Entries shown:
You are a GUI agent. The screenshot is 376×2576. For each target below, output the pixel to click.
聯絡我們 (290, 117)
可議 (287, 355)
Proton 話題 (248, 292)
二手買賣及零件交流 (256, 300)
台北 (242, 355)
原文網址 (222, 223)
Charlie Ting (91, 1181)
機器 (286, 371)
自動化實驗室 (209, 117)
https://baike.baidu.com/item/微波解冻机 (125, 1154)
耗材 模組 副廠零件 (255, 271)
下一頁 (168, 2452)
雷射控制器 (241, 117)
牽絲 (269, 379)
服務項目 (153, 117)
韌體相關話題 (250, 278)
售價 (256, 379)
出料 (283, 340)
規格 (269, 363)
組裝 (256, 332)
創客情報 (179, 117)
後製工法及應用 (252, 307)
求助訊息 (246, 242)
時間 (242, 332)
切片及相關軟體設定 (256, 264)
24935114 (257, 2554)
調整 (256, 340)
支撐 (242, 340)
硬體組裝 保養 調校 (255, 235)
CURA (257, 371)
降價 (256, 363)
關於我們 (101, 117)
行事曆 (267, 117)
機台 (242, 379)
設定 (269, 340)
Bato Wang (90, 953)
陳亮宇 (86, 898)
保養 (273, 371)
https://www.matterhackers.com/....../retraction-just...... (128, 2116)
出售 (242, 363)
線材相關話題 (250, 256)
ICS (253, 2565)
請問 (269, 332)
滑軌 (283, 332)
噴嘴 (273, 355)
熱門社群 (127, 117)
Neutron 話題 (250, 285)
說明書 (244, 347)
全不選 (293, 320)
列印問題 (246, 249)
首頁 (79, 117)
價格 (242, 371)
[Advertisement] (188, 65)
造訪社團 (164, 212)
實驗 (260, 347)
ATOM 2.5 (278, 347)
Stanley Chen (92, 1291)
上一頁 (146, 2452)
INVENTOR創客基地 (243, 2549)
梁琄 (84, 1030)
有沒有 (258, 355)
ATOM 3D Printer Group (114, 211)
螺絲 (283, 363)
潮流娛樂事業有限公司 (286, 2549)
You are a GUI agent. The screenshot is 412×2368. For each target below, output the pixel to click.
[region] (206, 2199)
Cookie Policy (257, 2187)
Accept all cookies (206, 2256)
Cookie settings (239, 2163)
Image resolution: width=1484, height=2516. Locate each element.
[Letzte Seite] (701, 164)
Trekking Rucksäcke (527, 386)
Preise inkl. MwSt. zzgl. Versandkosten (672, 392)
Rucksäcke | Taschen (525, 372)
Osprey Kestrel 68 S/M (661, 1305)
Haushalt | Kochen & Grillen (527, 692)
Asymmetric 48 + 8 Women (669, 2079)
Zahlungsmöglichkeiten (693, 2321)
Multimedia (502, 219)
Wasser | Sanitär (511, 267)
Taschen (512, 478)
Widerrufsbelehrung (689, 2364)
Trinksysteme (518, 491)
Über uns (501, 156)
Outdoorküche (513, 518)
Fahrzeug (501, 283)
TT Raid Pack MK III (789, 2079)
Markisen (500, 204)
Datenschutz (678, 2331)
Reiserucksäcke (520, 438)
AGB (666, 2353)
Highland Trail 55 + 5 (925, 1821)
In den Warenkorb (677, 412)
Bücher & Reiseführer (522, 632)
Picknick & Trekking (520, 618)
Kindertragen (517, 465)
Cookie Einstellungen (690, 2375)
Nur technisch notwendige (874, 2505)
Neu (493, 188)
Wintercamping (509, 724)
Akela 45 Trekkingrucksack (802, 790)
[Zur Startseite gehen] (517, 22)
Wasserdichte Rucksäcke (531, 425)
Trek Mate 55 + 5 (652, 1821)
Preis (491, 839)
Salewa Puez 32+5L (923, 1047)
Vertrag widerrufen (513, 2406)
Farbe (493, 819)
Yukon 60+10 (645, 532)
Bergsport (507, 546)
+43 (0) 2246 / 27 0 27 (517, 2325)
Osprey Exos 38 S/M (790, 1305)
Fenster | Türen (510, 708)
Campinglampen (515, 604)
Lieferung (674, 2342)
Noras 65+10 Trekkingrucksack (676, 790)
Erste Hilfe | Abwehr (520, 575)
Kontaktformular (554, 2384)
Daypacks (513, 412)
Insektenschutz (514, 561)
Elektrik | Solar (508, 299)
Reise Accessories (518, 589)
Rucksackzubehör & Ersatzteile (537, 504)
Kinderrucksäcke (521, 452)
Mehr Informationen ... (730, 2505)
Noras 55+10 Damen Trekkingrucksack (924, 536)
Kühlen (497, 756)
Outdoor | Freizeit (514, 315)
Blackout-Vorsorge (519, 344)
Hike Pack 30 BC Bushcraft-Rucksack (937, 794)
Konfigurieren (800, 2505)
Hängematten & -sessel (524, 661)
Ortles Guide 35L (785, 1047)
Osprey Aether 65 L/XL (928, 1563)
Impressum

What you need to do:
Review the material and copy each line in which the word "target" appears.

Written answer:
You are a GUI agent. The screenshot is 376×2576. For each target below, output the pixel to click.
You are a GUI agent. The screenshot is 412×2368. For each target below, output the pixel to click.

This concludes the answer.